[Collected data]
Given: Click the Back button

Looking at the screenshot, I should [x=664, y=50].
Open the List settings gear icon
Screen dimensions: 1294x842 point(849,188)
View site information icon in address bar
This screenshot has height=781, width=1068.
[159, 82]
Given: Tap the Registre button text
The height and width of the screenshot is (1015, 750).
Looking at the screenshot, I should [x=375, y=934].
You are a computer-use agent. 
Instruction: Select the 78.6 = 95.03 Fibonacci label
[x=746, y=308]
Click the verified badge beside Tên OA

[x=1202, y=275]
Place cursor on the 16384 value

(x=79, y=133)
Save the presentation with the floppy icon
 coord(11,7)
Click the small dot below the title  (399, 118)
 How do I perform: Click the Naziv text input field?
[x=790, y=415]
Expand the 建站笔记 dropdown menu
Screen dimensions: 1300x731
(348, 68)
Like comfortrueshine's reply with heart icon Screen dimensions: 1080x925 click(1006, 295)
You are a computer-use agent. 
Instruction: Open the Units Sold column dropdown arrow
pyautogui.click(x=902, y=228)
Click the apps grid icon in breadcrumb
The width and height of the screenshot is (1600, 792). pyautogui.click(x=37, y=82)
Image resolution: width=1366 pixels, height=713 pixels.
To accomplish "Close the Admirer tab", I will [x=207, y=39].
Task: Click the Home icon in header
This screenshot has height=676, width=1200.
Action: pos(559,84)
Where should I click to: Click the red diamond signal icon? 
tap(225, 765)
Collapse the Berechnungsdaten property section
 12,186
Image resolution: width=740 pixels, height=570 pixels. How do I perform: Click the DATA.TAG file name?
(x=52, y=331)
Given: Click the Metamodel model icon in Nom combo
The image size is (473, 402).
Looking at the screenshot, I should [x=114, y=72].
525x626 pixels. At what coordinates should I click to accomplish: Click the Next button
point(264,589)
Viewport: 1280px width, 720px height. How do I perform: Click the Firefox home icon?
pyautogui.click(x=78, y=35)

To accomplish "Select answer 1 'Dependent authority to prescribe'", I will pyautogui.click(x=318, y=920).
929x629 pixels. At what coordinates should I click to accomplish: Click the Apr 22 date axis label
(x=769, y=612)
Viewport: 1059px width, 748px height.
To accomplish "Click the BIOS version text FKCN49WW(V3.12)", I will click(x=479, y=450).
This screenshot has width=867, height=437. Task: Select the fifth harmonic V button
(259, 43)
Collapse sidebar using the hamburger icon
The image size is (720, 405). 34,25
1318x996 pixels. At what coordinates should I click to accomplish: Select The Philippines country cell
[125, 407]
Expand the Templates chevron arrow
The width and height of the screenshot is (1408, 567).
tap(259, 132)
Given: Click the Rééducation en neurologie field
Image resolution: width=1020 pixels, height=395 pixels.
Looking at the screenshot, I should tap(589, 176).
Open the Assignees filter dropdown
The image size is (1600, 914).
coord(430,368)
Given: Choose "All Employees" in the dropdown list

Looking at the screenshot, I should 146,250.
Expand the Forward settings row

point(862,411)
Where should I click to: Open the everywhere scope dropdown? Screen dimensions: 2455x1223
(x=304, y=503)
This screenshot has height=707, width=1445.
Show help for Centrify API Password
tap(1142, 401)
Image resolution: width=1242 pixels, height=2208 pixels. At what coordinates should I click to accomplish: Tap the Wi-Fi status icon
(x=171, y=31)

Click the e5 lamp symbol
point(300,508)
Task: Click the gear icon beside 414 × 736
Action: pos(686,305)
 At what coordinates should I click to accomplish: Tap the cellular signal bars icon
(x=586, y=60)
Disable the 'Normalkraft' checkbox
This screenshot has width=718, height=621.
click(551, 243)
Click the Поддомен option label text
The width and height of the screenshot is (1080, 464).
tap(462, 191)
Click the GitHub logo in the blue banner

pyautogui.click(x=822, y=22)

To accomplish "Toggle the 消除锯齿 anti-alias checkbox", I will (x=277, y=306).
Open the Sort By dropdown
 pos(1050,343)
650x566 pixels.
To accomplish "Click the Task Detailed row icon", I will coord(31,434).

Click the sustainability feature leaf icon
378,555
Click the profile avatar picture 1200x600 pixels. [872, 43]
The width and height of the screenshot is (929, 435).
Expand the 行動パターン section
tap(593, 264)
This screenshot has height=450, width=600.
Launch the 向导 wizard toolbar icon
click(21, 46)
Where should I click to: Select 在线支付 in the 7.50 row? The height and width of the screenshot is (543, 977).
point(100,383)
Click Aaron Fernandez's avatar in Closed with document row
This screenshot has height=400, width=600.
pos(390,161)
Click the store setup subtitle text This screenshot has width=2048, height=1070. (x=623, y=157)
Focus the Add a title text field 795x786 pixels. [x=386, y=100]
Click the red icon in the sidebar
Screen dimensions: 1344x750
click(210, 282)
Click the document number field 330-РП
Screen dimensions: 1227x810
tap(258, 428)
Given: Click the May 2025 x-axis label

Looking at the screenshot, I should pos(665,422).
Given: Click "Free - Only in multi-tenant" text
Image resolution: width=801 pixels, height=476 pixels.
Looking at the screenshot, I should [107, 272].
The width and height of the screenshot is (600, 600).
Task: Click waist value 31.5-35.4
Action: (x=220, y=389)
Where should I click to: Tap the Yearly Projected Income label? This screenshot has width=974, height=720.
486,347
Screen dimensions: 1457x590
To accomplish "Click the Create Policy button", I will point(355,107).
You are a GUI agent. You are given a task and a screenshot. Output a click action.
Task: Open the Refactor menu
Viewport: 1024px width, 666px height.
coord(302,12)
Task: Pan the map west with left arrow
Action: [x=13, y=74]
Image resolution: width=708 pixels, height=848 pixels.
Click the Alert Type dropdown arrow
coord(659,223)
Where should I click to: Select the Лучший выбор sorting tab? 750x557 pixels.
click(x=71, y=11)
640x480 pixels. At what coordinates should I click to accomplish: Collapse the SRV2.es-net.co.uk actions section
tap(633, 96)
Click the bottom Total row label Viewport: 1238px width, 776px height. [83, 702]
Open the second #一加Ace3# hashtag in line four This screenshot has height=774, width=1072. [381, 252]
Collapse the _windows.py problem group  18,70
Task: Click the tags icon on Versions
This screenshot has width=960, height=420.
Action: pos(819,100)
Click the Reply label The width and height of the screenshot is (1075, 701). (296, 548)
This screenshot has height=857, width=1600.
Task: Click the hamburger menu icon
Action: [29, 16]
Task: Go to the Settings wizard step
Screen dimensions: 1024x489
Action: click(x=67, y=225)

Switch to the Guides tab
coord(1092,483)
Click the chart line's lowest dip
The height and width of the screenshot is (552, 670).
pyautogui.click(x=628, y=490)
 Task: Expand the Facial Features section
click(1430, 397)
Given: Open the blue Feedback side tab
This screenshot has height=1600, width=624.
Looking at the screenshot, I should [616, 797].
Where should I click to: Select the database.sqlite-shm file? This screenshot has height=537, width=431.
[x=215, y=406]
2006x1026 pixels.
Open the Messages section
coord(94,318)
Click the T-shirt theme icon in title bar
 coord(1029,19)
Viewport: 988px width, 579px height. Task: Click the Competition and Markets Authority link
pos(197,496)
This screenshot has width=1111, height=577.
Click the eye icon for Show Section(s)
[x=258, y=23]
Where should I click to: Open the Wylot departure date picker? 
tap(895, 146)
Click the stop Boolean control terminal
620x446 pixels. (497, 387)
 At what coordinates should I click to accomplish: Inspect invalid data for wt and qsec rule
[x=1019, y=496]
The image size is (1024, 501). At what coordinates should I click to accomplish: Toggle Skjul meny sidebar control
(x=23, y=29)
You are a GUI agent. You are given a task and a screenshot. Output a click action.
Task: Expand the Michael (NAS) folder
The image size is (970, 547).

**Assigned task:** What's needed is a word-for-word restatement of all the entries.

**Result:**
Given: Click the Back button

Looking at the screenshot, I should [x=664, y=50].
Open the List settings gear icon
Screen dimensions: 1294x842 point(849,188)
View site information icon in address bar
This screenshot has height=781, width=1068.
[159, 82]
Given: Tap the Registre button text
The height and width of the screenshot is (1015, 750).
Looking at the screenshot, I should [x=375, y=934].
You are a computer-use agent. 
Instruction: Select the 78.6 = 95.03 Fibonacci label
[x=746, y=308]
Click the verified badge beside Tên OA

[x=1202, y=275]
Place cursor on the 16384 value

(x=79, y=133)
Save the presentation with the floppy icon
 coord(11,7)
Click the small dot below the title  (399, 118)
 How do I perform: Click the Naziv text input field?
[x=790, y=415]
Expand the 建站笔记 dropdown menu
Screen dimensions: 1300x731
(348, 68)
Like comfortrueshine's reply with heart icon Screen dimensions: 1080x925 click(1006, 295)
You are a computer-use agent. 
Instruction: Open the Units Sold column dropdown arrow
pyautogui.click(x=902, y=228)
Click the apps grid icon in breadcrumb
The width and height of the screenshot is (1600, 792). pyautogui.click(x=37, y=82)
Image resolution: width=1366 pixels, height=713 pixels.
To accomplish "Close the Admirer tab", I will [x=207, y=39].
Task: Click the Home icon in header
This screenshot has height=676, width=1200.
Action: pos(559,84)
Where should I click to: Click the red diamond signal icon? 
tap(225, 765)
Collapse the Berechnungsdaten property section
 12,186
Image resolution: width=740 pixels, height=570 pixels. How do I perform: Click the DATA.TAG file name?
(x=52, y=331)
Given: Click the Metamodel model icon in Nom combo
The image size is (473, 402).
Looking at the screenshot, I should [x=114, y=72].
525x626 pixels. At what coordinates should I click to accomplish: Click the Next button
point(264,589)
Viewport: 1280px width, 720px height. How do I perform: Click the Firefox home icon?
pyautogui.click(x=78, y=35)

To accomplish "Select answer 1 'Dependent authority to prescribe'", I will pyautogui.click(x=318, y=920).
929x629 pixels. At what coordinates should I click to accomplish: Click the Apr 22 date axis label
(x=769, y=612)
Viewport: 1059px width, 748px height.
To accomplish "Click the BIOS version text FKCN49WW(V3.12)", I will click(x=479, y=450).
This screenshot has width=867, height=437. Task: Select the fifth harmonic V button
(259, 43)
Collapse sidebar using the hamburger icon
The image size is (720, 405). 34,25
1318x996 pixels. At what coordinates should I click to accomplish: Select The Philippines country cell
[125, 407]
Expand the Templates chevron arrow
The width and height of the screenshot is (1408, 567).
tap(259, 132)
Given: Click the Rééducation en neurologie field
Image resolution: width=1020 pixels, height=395 pixels.
Looking at the screenshot, I should tap(589, 176).
Open the Assignees filter dropdown
The image size is (1600, 914).
coord(430,368)
Given: Choose "All Employees" in the dropdown list

Looking at the screenshot, I should 146,250.
Expand the Forward settings row

point(862,411)
Where should I click to: Open the everywhere scope dropdown? Screen dimensions: 2455x1223
(x=304, y=503)
This screenshot has height=707, width=1445.
Show help for Centrify API Password
tap(1142, 401)
Image resolution: width=1242 pixels, height=2208 pixels. At what coordinates should I click to accomplish: Tap the Wi-Fi status icon
(x=171, y=31)

Click the e5 lamp symbol
point(300,508)
Task: Click the gear icon beside 414 × 736
Action: pos(686,305)
 At what coordinates should I click to accomplish: Tap the cellular signal bars icon
(x=586, y=60)
Disable the 'Normalkraft' checkbox
This screenshot has width=718, height=621.
click(551, 243)
Click the Поддомен option label text
The width and height of the screenshot is (1080, 464).
tap(462, 191)
Click the GitHub logo in the blue banner

pyautogui.click(x=822, y=22)

To accomplish "Toggle the 消除锯齿 anti-alias checkbox", I will (x=277, y=306).
Open the Sort By dropdown
 pos(1050,343)
650x566 pixels.
To accomplish "Click the Task Detailed row icon", I will coord(31,434).

Click the sustainability feature leaf icon
378,555
Click the profile avatar picture 1200x600 pixels. [872, 43]
The width and height of the screenshot is (929, 435).
Expand the 行動パターン section
tap(593, 264)
This screenshot has height=450, width=600.
Launch the 向导 wizard toolbar icon
click(21, 46)
Where should I click to: Select 在线支付 in the 7.50 row? The height and width of the screenshot is (543, 977).
point(100,383)
Click Aaron Fernandez's avatar in Closed with document row
This screenshot has height=400, width=600.
pos(390,161)
Click the store setup subtitle text This screenshot has width=2048, height=1070. (x=623, y=157)
Focus the Add a title text field 795x786 pixels. [x=386, y=100]
Click the red icon in the sidebar
Screen dimensions: 1344x750
click(210, 282)
Click the document number field 330-РП
Screen dimensions: 1227x810
tap(258, 428)
Given: Click the May 2025 x-axis label

Looking at the screenshot, I should pos(665,422).
Given: Click "Free - Only in multi-tenant" text
Image resolution: width=801 pixels, height=476 pixels.
Looking at the screenshot, I should [107, 272].
The width and height of the screenshot is (600, 600).
Task: Click waist value 31.5-35.4
Action: (x=220, y=389)
Where should I click to: Tap the Yearly Projected Income label? This screenshot has width=974, height=720.
486,347
Screen dimensions: 1457x590
To accomplish "Click the Create Policy button", I will point(355,107).
You are a GUI agent. You are given a task and a screenshot. Output a click action.
Task: Open the Refactor menu
Viewport: 1024px width, 666px height.
coord(302,12)
Task: Pan the map west with left arrow
Action: [x=13, y=74]
Image resolution: width=708 pixels, height=848 pixels.
Click the Alert Type dropdown arrow
coord(659,223)
Where should I click to: Select the Лучший выбор sorting tab? 750x557 pixels.
click(x=71, y=11)
640x480 pixels. At what coordinates should I click to accomplish: Collapse the SRV2.es-net.co.uk actions section
tap(633, 96)
Click the bottom Total row label Viewport: 1238px width, 776px height. [83, 702]
Open the second #一加Ace3# hashtag in line four This screenshot has height=774, width=1072. [381, 252]
Collapse the _windows.py problem group  18,70
Task: Click the tags icon on Versions
This screenshot has width=960, height=420.
Action: pos(819,100)
Click the Reply label The width and height of the screenshot is (1075, 701). (296, 548)
This screenshot has height=857, width=1600.
Task: Click the hamburger menu icon
Action: [29, 16]
Task: Go to the Settings wizard step
Screen dimensions: 1024x489
Action: click(x=67, y=225)

Switch to the Guides tab
coord(1092,483)
Click the chart line's lowest dip
The height and width of the screenshot is (552, 670).
pyautogui.click(x=628, y=490)
 Task: Expand the Facial Features section
click(1430, 397)
Given: Open the blue Feedback side tab
This screenshot has height=1600, width=624.
Looking at the screenshot, I should [616, 797].
Where should I click to: Select the database.sqlite-shm file? This screenshot has height=537, width=431.
[x=215, y=406]
2006x1026 pixels.
Open the Messages section
coord(94,318)
Click the T-shirt theme icon in title bar
 coord(1029,19)
Viewport: 988px width, 579px height. Task: Click the Competition and Markets Authority link
pos(197,496)
This screenshot has width=1111, height=577.
Click the eye icon for Show Section(s)
[x=258, y=23]
Where should I click to: Open the Wylot departure date picker? 
tap(895, 146)
Click the stop Boolean control terminal
620x446 pixels. (497, 387)
 At what coordinates should I click to accomplish: Inspect invalid data for wt and qsec rule
[x=1019, y=496]
The image size is (1024, 501). At what coordinates should I click to accomplish: Toggle Skjul meny sidebar control
(x=23, y=29)
You are a GUI agent. You are given a task and a screenshot. Output a click action.
Task: Expand the Michael (NAS) folder
The image size is (970, 547).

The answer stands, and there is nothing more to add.